A GitHub for Data?

Author

Derek Willis

Published

July 31, 2010

Clay Johnson, late of Sunlight Labs and now writing at the splendidly-named InfoVegan, says that what the “Open Data” movement needs is a better way to store data on the Web. Something like a GitHub for data:

Why can I not type into a console gitdata install census-2010 or gitdata install census-2010 --format=mongodb and have everything I need to interface with the coming census data?

Technically, there’s not much reason why this couldn’t happen. Sure, some government datasets are very large, and some are in arcane and oddball formats, but these are technical problems that can be overcome. But the biggest issue, for data-driven apps contests and pretty much any other use of government data, is not that data isn’t easy to store on the Web. It’s that data is hard to understand, no matter where you get it.

In a sense, a GitHub for data could help solve this problem, too, because you can write documentation and many GitHub projects have excellent documentation. But there also are projects with very limited documentation – heck, some of them are mine. This is the biggest gap to better apps, that so few people really understand the data and its pitfalls. I’d like to see what Clay wants to see, too, but right now I’m more interested in:

gitdata install census-2010

If the person executing that command is, say, Paul Overberg.

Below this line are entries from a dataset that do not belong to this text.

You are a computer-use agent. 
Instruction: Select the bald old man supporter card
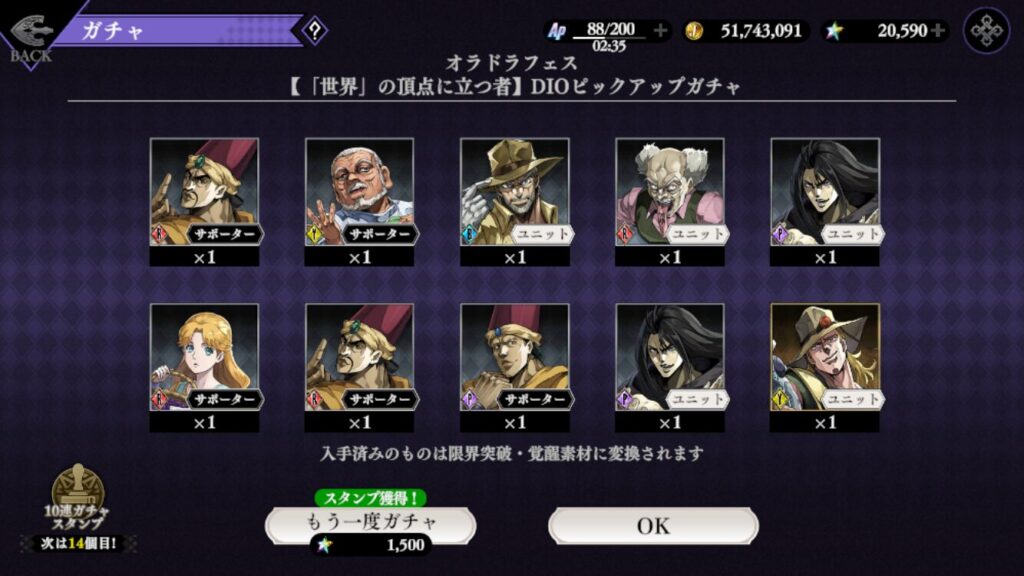coord(359,194)
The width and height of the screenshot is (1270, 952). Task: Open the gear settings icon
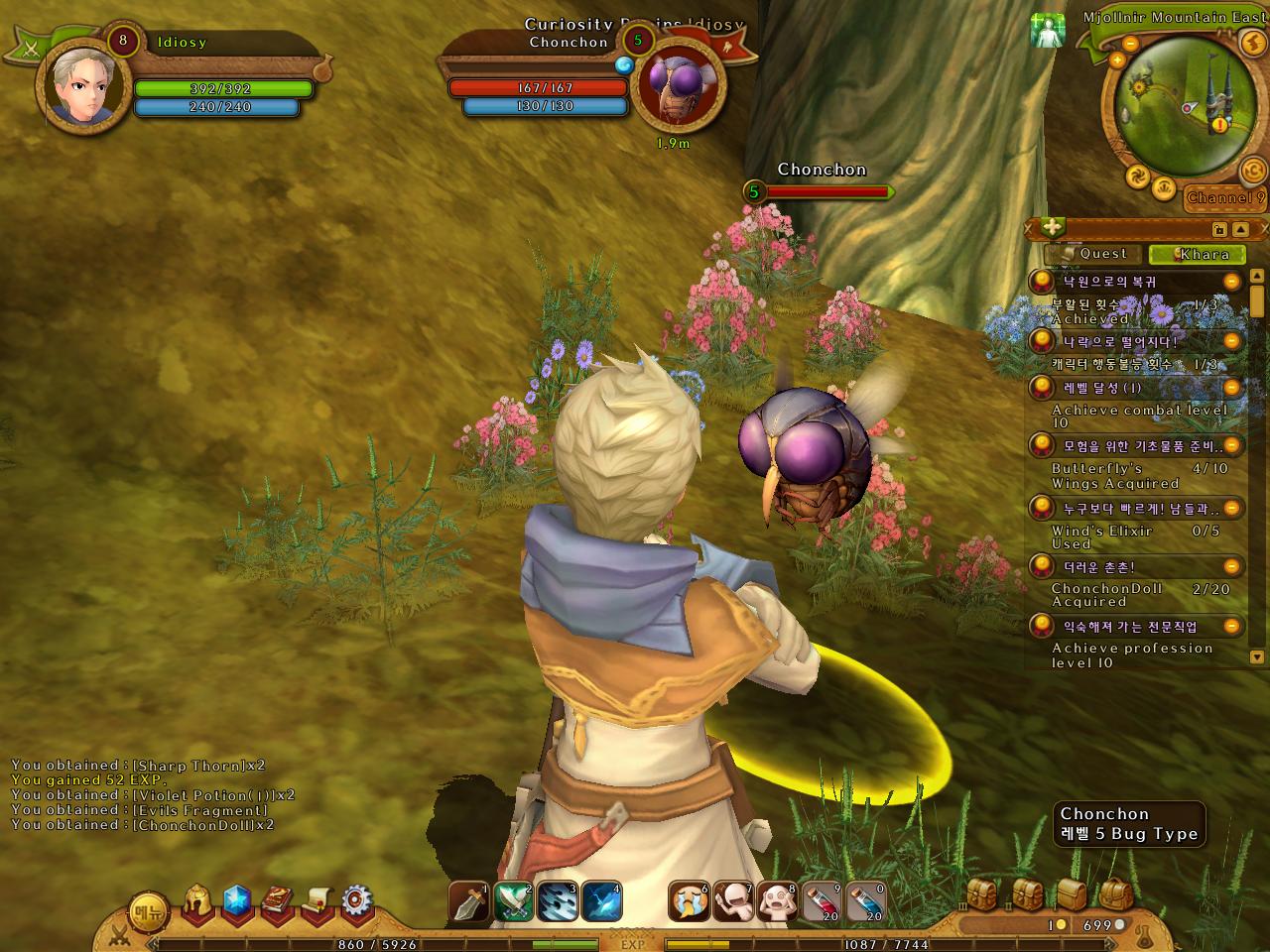(x=356, y=900)
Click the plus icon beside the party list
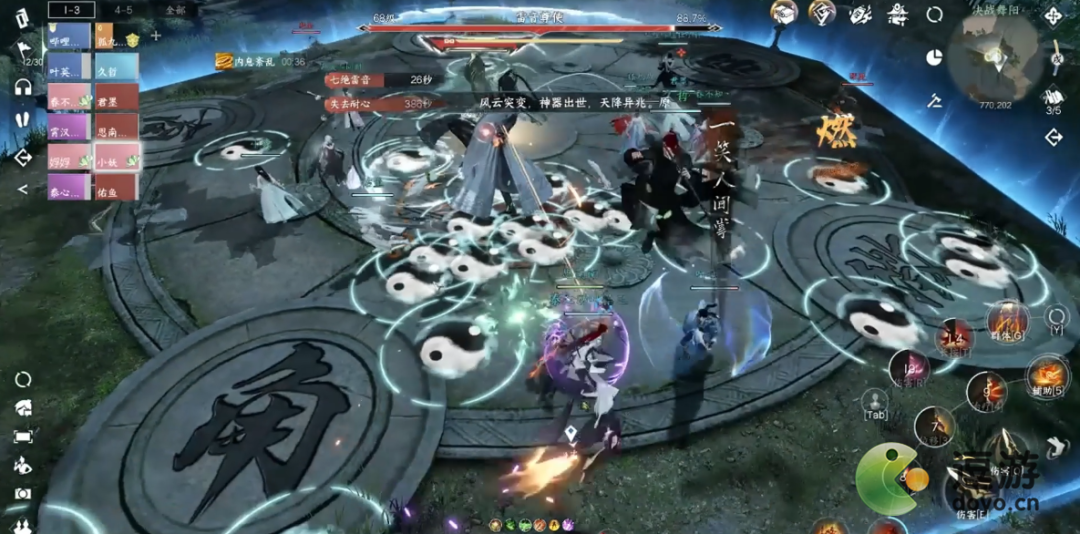The width and height of the screenshot is (1080, 534). pyautogui.click(x=156, y=36)
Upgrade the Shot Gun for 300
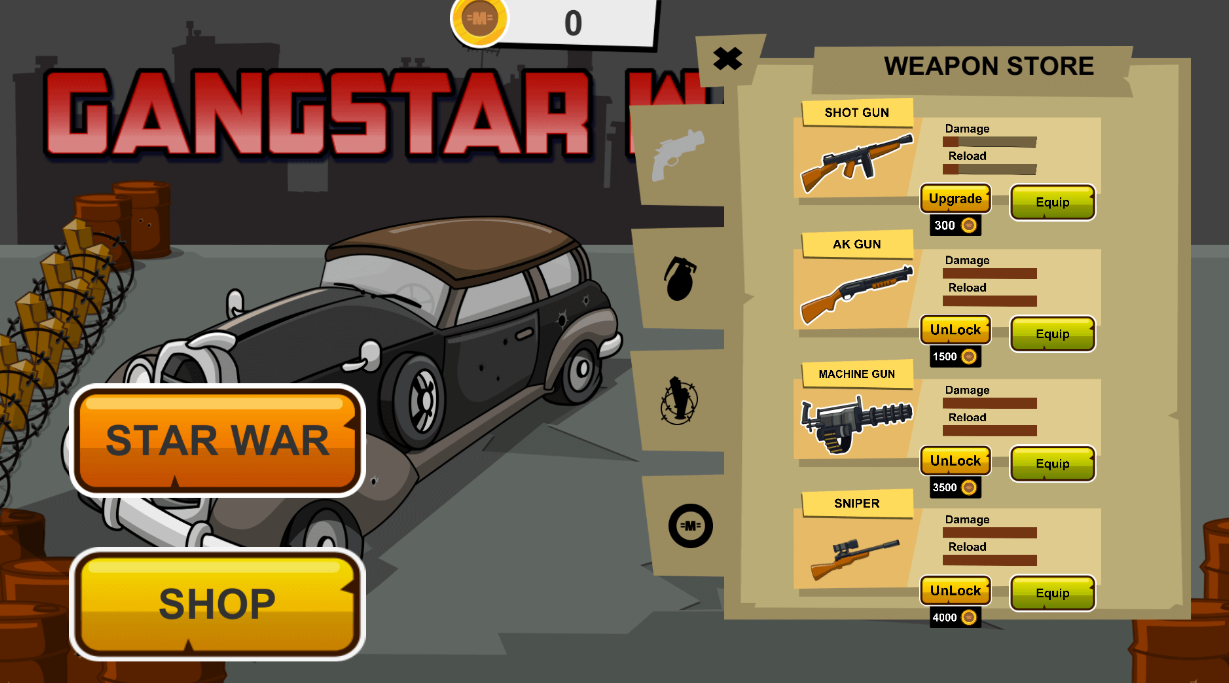 (955, 199)
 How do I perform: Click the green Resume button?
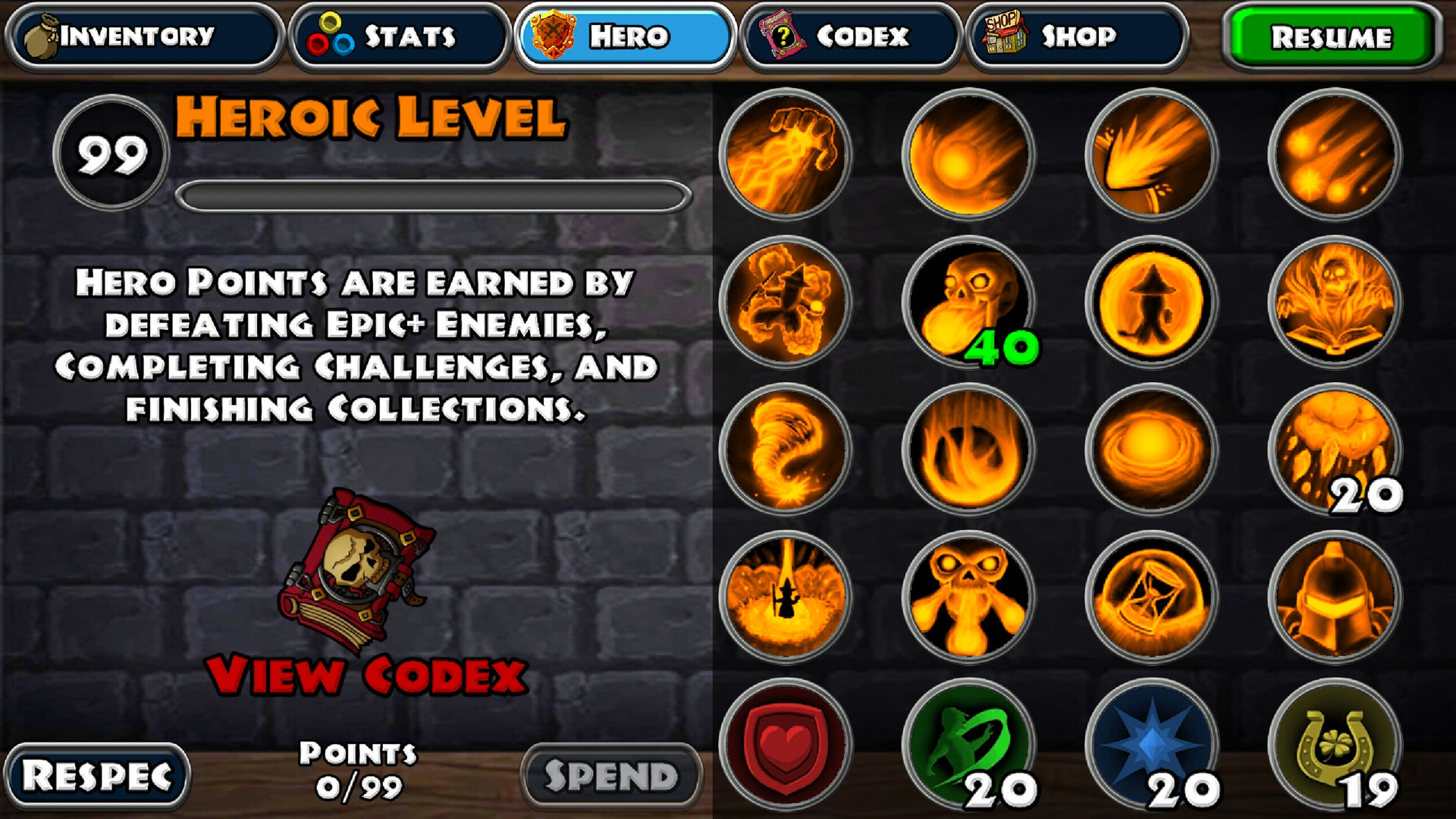[1331, 36]
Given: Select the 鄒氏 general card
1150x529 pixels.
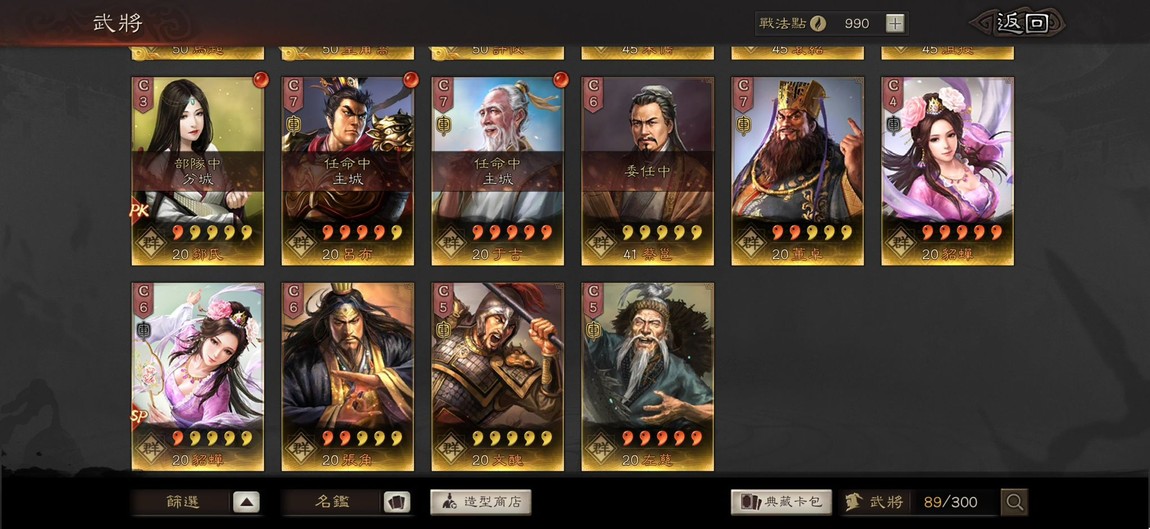Looking at the screenshot, I should [198, 170].
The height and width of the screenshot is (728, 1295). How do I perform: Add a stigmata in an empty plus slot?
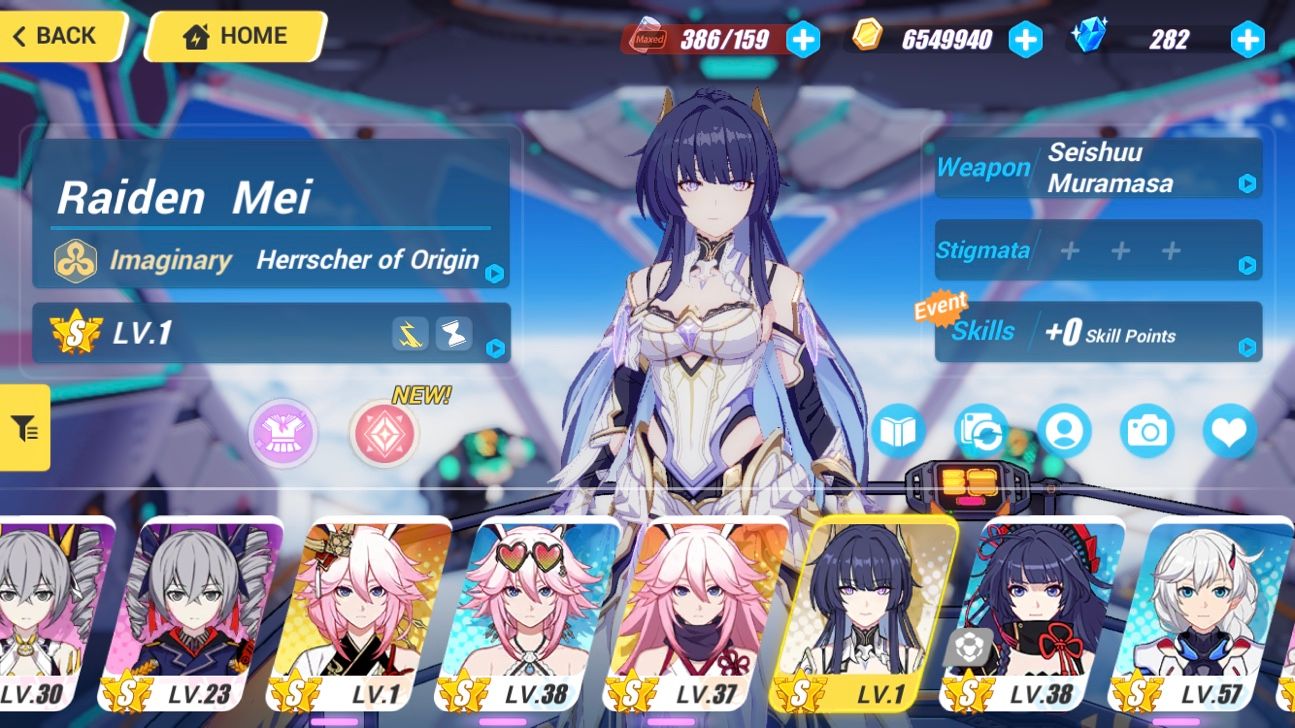[x=1069, y=250]
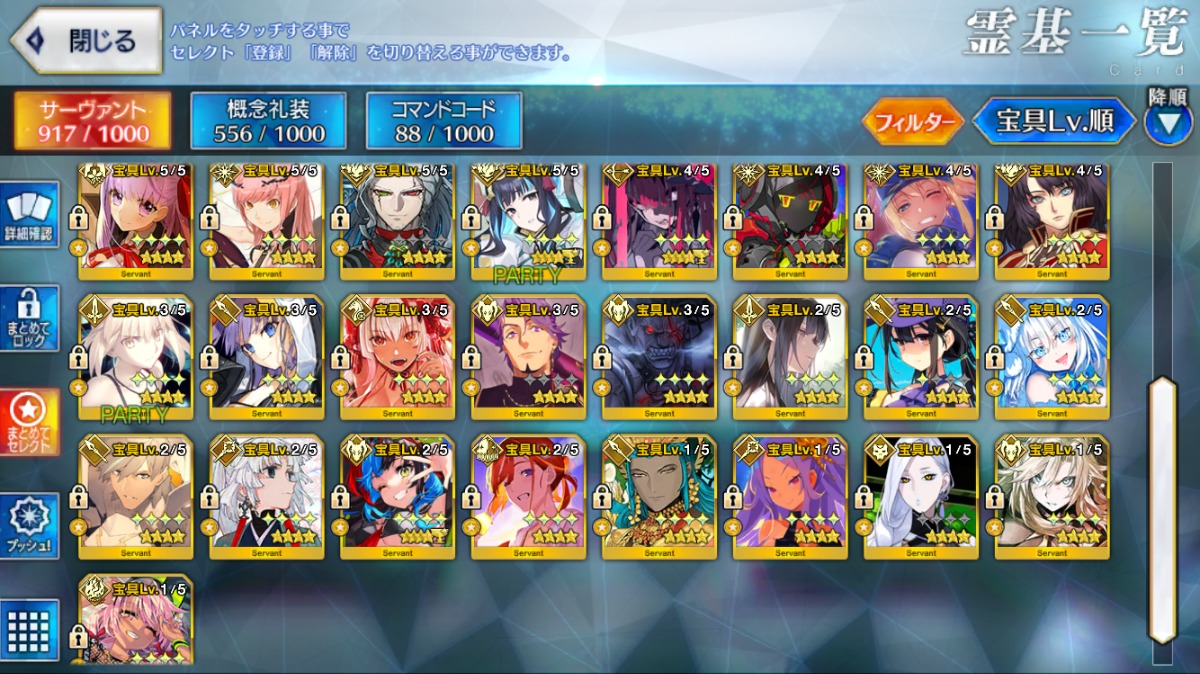Change the 宝具Lv.順 sort order
Screen dimensions: 1200x674
pyautogui.click(x=1053, y=122)
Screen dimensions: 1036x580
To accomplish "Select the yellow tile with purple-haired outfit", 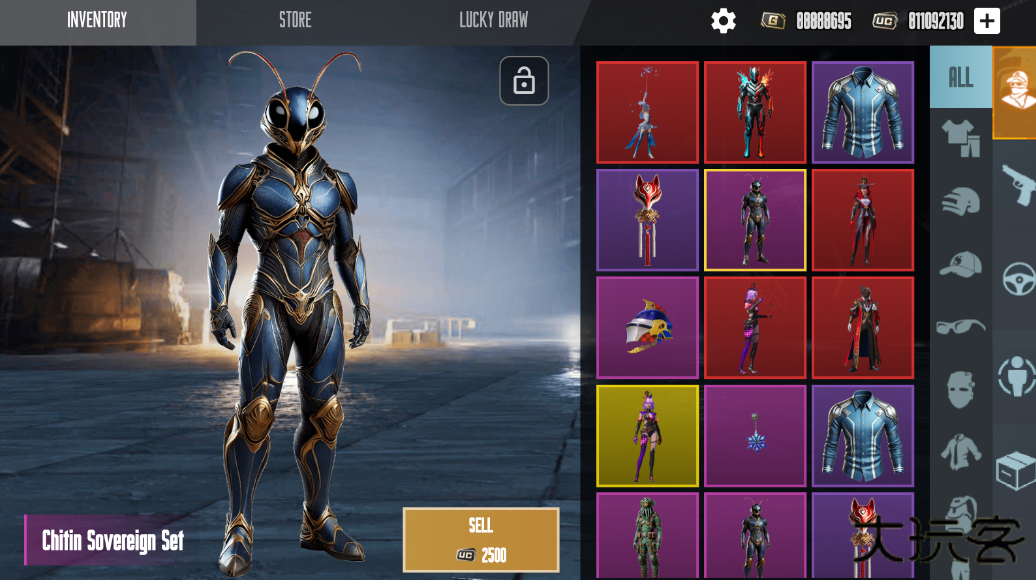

That’s not to say that I’m in favor of a situation where only those with expertise have access to data. What I’m saying is that the very act of what Clay describes as a hassle:

A developer has to download some strange dataset off of a website like data.gov or the National Data Catalog, prune it, massage it, usually fix it, and then convert it to their database system of choice, and then they can start building their app.

Is in fact what helps a user learn more about the dataset he or she is using. Even a well-documented dataset can have its quirks that show up only in the data itself, and the act of importing often reveals more about the data than the documentation does. We need to import, prune, massage, convert. It’s how we learn.